─── Input for this task ───

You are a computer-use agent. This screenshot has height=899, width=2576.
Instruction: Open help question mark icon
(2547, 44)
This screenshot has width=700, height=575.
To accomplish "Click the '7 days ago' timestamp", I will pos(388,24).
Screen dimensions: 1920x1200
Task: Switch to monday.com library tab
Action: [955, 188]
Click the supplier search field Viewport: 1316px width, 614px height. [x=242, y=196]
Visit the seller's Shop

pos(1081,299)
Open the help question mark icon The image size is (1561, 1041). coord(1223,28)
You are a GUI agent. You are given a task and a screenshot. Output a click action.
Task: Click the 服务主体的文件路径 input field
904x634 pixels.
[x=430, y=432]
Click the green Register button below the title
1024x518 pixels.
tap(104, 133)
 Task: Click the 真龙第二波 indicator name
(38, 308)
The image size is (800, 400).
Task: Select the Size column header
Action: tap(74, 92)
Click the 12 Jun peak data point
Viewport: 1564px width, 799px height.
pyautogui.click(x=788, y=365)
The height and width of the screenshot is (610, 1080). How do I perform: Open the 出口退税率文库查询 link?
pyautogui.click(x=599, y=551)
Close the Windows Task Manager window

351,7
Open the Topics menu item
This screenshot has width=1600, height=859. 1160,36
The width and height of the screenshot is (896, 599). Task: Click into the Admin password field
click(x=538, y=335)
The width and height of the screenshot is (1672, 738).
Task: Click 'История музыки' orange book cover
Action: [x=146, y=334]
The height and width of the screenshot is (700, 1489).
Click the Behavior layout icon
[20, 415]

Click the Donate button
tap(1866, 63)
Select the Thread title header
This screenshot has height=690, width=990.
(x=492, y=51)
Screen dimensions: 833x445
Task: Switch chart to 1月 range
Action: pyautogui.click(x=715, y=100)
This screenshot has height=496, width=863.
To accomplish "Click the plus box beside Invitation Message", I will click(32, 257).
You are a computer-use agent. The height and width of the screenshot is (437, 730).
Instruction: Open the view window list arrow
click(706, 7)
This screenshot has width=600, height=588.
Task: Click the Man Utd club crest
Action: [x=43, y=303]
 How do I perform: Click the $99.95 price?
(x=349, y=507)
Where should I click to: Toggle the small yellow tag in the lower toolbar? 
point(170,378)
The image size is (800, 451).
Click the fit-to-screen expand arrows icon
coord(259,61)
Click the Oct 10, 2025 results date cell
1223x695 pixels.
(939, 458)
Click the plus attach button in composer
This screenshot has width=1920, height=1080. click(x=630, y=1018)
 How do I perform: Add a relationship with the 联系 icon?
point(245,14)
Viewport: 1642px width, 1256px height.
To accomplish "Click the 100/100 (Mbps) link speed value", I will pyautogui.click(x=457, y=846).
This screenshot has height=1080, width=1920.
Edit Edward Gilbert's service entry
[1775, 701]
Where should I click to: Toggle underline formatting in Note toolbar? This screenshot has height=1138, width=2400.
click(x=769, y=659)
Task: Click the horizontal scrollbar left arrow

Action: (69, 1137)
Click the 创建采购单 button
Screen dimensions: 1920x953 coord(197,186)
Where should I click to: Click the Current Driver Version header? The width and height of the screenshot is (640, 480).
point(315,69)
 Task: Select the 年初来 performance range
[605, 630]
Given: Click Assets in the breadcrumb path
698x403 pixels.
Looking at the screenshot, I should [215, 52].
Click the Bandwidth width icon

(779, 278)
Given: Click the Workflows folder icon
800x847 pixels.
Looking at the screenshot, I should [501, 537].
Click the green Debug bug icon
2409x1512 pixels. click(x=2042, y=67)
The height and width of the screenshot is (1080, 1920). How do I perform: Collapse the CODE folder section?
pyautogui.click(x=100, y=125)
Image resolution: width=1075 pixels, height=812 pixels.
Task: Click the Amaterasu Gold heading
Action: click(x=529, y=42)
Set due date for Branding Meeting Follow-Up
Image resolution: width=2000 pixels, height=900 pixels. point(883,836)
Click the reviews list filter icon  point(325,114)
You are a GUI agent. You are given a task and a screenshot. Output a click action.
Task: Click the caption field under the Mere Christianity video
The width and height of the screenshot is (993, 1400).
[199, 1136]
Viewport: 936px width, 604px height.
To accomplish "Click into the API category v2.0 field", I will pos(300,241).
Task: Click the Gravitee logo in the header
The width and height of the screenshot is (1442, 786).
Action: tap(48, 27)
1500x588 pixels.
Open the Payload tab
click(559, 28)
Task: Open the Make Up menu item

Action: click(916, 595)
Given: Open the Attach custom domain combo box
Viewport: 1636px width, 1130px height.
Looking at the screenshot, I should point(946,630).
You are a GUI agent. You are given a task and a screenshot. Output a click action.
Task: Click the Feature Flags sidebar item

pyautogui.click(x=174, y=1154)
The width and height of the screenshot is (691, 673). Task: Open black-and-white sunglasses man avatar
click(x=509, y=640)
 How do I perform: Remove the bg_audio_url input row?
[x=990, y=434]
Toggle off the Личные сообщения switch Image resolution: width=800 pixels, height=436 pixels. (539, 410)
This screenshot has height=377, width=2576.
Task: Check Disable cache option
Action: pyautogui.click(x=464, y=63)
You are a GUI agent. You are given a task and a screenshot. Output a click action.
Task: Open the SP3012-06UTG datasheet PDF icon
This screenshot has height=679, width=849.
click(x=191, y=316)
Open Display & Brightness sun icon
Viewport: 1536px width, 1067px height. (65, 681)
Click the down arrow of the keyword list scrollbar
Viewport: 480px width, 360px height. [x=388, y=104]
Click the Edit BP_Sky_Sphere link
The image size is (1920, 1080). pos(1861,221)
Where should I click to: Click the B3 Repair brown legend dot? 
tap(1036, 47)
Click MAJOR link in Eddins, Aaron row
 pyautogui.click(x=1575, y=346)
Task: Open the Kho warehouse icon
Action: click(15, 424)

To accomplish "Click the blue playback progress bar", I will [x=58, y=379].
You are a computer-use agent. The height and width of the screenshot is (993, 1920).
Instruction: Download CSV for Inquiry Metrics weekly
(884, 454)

───

▸ **Short exercise**: Arrange every line of the records above as a Markdown table with the columns "Row" and "Line". Number each row and leave out the blank lines.

▸ **Written solution**:
| Row | Line |
|---|---|
| 1 | You are a computer-use agent. This screenshot has height=899, width=2576. |
| 2 | Instruction: Open help question mark icon |
| 3 | (2547, 44) |
| 4 | This screenshot has width=700, height=575. |
| 5 | To accomplish "Click the '7 days ago' timestamp", I will pos(388,24). |
| 6 | Screen dimensions: 1920x1200 |
| 7 | Task: Switch to monday.com library tab |
| 8 | Action: [955, 188] |
| 9 | Click the supplier search field Viewport: 1316px width, 614px height. [x=242, y=196] |
| 10 | Visit the seller's Shop |
| 11 | pos(1081,299) |
| 12 | Open the help question mark icon The image size is (1561, 1041). coord(1223,28) |
| 13 | You are a GUI agent. You are given a task and a screenshot. Output a click action. |
| 14 | Task: Click the 服务主体的文件路径 input field |
| 15 | 904x634 pixels. |
| 16 | [x=430, y=432] |
| 17 | Click the green Register button below the title |
| 18 | 1024x518 pixels. |
| 19 | tap(104, 133) |
| 20 |  Task: Click the 真龙第二波 indicator name |
| 21 | (38, 308) |
| 22 | The image size is (800, 400). |
| 23 | Task: Select the Size column header |
| 24 | Action: tap(74, 92) |
| 25 | Click the 12 Jun peak data point |
| 26 | Viewport: 1564px width, 799px height. |
| 27 | pyautogui.click(x=788, y=365) |
| 28 | The height and width of the screenshot is (610, 1080). How do I perform: Open the 出口退税率文库查询 link? |
| 29 | pyautogui.click(x=599, y=551) |
| 30 | Close the Windows Task Manager window |
| 31 | 351,7 |
| 32 | Open the Topics menu item |
| 33 | This screenshot has width=1600, height=859. 1160,36 |
| 34 | The width and height of the screenshot is (896, 599). Task: Click into the Admin password field |
| 35 | click(x=538, y=335) |
| 36 | The width and height of the screenshot is (1672, 738). |
| 37 | Task: Click 'История музыки' orange book cover |
| 38 | Action: [x=146, y=334] |
| 39 | The height and width of the screenshot is (700, 1489). |
| 40 | Click the Behavior layout icon |
| 41 | [20, 415] |
| 42 | Click the Donate button |
| 43 | tap(1866, 63) |
| 44 | Select the Thread title header |
| 45 | This screenshot has height=690, width=990. |
| 46 | (x=492, y=51) |
| 47 | Screen dimensions: 833x445 |
| 48 | Task: Switch chart to 1月 range |
| 49 | Action: pyautogui.click(x=715, y=100) |
| 50 | This screenshot has height=496, width=863. |
| 51 | To accomplish "Click the plus box beside Invitation Message", I will click(32, 257). |
| 52 | You are a computer-use agent. The height and width of the screenshot is (437, 730). |
| 53 | Instruction: Open the view window list arrow |
| 54 | click(706, 7) |
| 55 | This screenshot has width=600, height=588. |
| 56 | Task: Click the Man Utd club crest |
| 57 | Action: [x=43, y=303] |
| 58 |  How do I perform: Click the $99.95 price? |
| 59 | (x=349, y=507) |
| 60 | Where should I click to: Toggle the small yellow tag in the lower toolbar?  |
| 61 | point(170,378) |
| 62 | The image size is (800, 451). |
| 63 | Click the fit-to-screen expand arrows icon |
| 64 | coord(259,61) |
| 65 | Click the Oct 10, 2025 results date cell |
| 66 | 1223x695 pixels. |
| 67 | (939, 458) |
| 68 | Click the plus attach button in composer |
| 69 | This screenshot has width=1920, height=1080. click(x=630, y=1018) |
| 70 |  How do I perform: Add a relationship with the 联系 icon? |
| 71 | point(245,14) |
| 72 | Viewport: 1642px width, 1256px height. |
| 73 | To accomplish "Click the 100/100 (Mbps) link speed value", I will pyautogui.click(x=457, y=846). |
| 74 | This screenshot has height=1080, width=1920. |
| 75 | Edit Edward Gilbert's service entry |
| 76 | [1775, 701] |
| 77 | Where should I click to: Toggle underline formatting in Note toolbar? This screenshot has height=1138, width=2400. |
| 78 | click(x=769, y=659) |
| 79 | Task: Click the horizontal scrollbar left arrow |
| 80 | Action: (69, 1137) |
| 81 | Click the 创建采购单 button |
| 82 | Screen dimensions: 1920x953 coord(197,186) |
| 83 | Where should I click to: Click the Current Driver Version header? The width and height of the screenshot is (640, 480). |
| 84 | point(315,69) |
| 85 |  Task: Select the 年初来 performance range |
| 86 | [605, 630] |
| 87 | Given: Click Assets in the breadcrumb path |
| 88 | 698x403 pixels. |
| 89 | Looking at the screenshot, I should [215, 52]. |
| 90 | Click the Bandwidth width icon |
| 91 | (779, 278) |
| 92 | Given: Click the Workflows folder icon |
| 93 | 800x847 pixels. |
| 94 | Looking at the screenshot, I should [501, 537]. |
| 95 | Click the green Debug bug icon |
| 96 | 2409x1512 pixels. click(x=2042, y=67) |
| 97 | The height and width of the screenshot is (1080, 1920). How do I perform: Collapse the CODE folder section? |
| 98 | pyautogui.click(x=100, y=125) |
| 99 | Image resolution: width=1075 pixels, height=812 pixels. |
| 100 | Task: Click the Amaterasu Gold heading |
| 101 | Action: click(x=529, y=42) |
| 102 | Set due date for Branding Meeting Follow-Up |
| 103 | Image resolution: width=2000 pixels, height=900 pixels. point(883,836) |
| 104 | Click the reviews list filter icon  point(325,114) |
| 105 | You are a GUI agent. You are given a task and a screenshot. Output a click action. |
| 106 | Task: Click the caption field under the Mere Christianity video |
| 107 | The width and height of the screenshot is (993, 1400). |
| 108 | [199, 1136] |
| 109 | Viewport: 936px width, 604px height. |
| 110 | To accomplish "Click into the API category v2.0 field", I will pos(300,241). |
| 111 | Task: Click the Gravitee logo in the header |
| 112 | The width and height of the screenshot is (1442, 786). |
| 113 | Action: tap(48, 27) |
| 114 | 1500x588 pixels. |
| 115 | Open the Payload tab |
| 116 | click(559, 28) |
| 117 | Task: Open the Make Up menu item |
| 118 | Action: click(916, 595) |
| 119 | Given: Open the Attach custom domain combo box |
| 120 | Viewport: 1636px width, 1130px height. |
| 121 | Looking at the screenshot, I should point(946,630). |
| 122 | You are a GUI agent. You are given a task and a screenshot. Output a click action. |
| 123 | Task: Click the Feature Flags sidebar item |
| 124 | pyautogui.click(x=174, y=1154) |
| 125 | The width and height of the screenshot is (691, 673). Task: Open black-and-white sunglasses man avatar |
| 126 | click(x=509, y=640) |
| 127 |  How do I perform: Remove the bg_audio_url input row? |
| 128 | [x=990, y=434] |
| 129 | Toggle off the Личные сообщения switch Image resolution: width=800 pixels, height=436 pixels. (539, 410) |
| 130 | This screenshot has height=377, width=2576. |
| 131 | Task: Check Disable cache option |
| 132 | Action: pyautogui.click(x=464, y=63) |
| 133 | You are a GUI agent. You are given a task and a screenshot. Output a click action. |
| 134 | Task: Open the SP3012-06UTG datasheet PDF icon |
| 135 | This screenshot has height=679, width=849. |
| 136 | click(x=191, y=316) |
| 137 | Open Display & Brightness sun icon |
| 138 | Viewport: 1536px width, 1067px height. (65, 681) |
| 139 | Click the down arrow of the keyword list scrollbar |
| 140 | Viewport: 480px width, 360px height. [x=388, y=104] |
| 141 | Click the Edit BP_Sky_Sphere link |
| 142 | The image size is (1920, 1080). pos(1861,221) |
| 143 | Where should I click to: Click the B3 Repair brown legend dot?  |
| 144 | tap(1036, 47) |
| 145 | Click MAJOR link in Eddins, Aaron row |
| 146 |  pyautogui.click(x=1575, y=346) |
| 147 | Task: Open the Kho warehouse icon |
| 148 | Action: click(15, 424) |
| 149 | To accomplish "Click the blue playback progress bar", I will [x=58, y=379]. |
| 150 | You are a computer-use agent. The height and width of the screenshot is (993, 1920). |
| 151 | Instruction: Download CSV for Inquiry Metrics weekly |
| 152 | (884, 454) |